OBJECTIVE:
Answer these from the text on function-level configuration below:
(a) Which three functions does the first code sample force to use pandas?
(b) Which call resets the function engine setting to auto?
(c) Which functions does the code under the "Example" heading set to use chdb?

SELECTED TEXT:
(begin)

Function-Level Configuration
DataStore allows fine-grained control over execution at the function level, including engine selection and Dtype correction.
Function Engine Configuration
Override the execution engine for specific functions.
Setting Function Engines
from chdb.datastore.config import function_config
# Force specific functions to use chdb
function_config.use_chdb('length', 'substring', 'concat')
# Force specific functions to use pandas
function_config.use_pandas('upper', 'lower', 'capitalize')
# Set default preference
function_config.prefer_chdb() # Default to chdb
function_config.prefer_pandas() # Default to pandas
# Reset to auto
function_config.reset()
When to Use
Force chdb for:
- Functions with better ClickHouse performance
- Functions that benefit from SQL optimization
- Large-scale string/datetime operations
Force pandas for:
- Functions with pandas-specific behavior
- When exact pandas compatibility is required
- Custom string operations
Example
from chdb import datastore as pd
from chdb.datastore.config import function_config
# Configure function engines
function_config.use_chdb('length', 'substring')

(end)

DATA SEGMENT:
(begin)

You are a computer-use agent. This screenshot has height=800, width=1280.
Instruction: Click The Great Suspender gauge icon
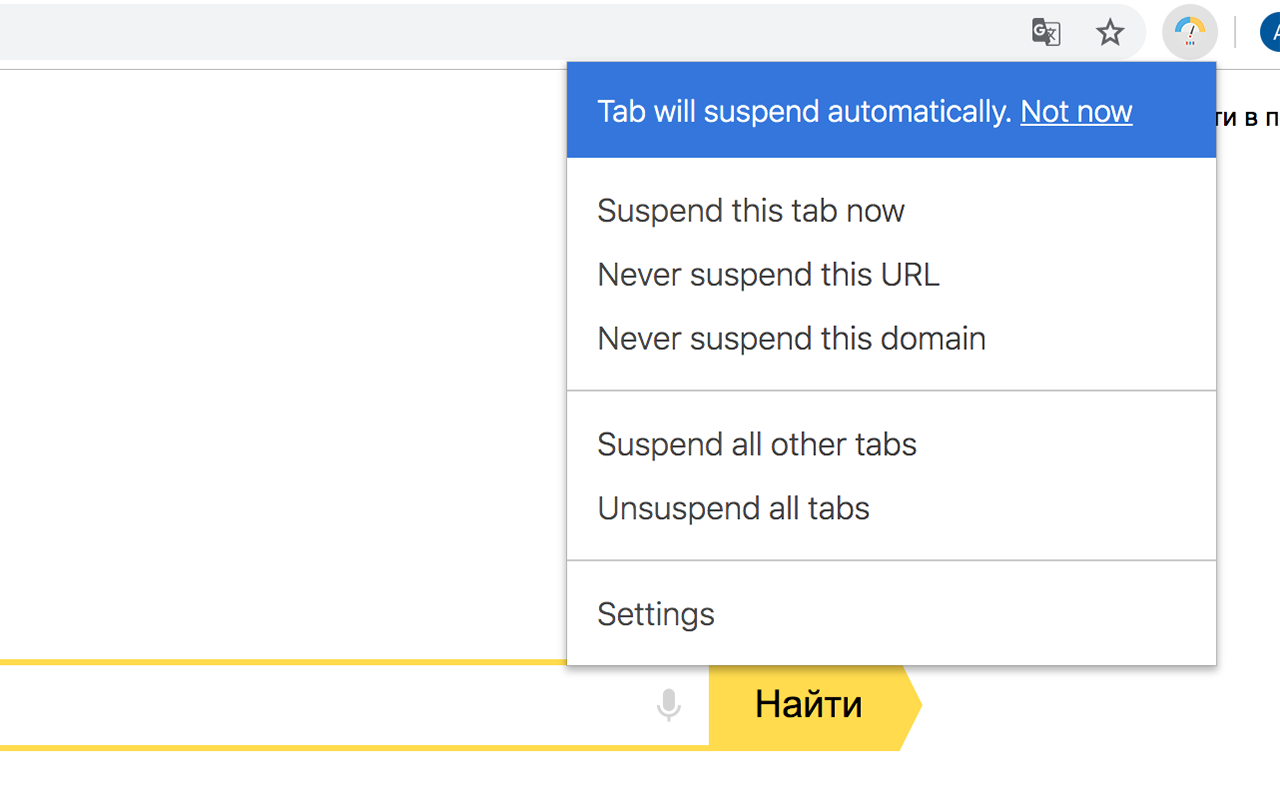pyautogui.click(x=1190, y=32)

(end)

WRITTEN SOLUTION:
(a) upper, lower, and capitalize
(b) function_config.reset()
(c) length and substring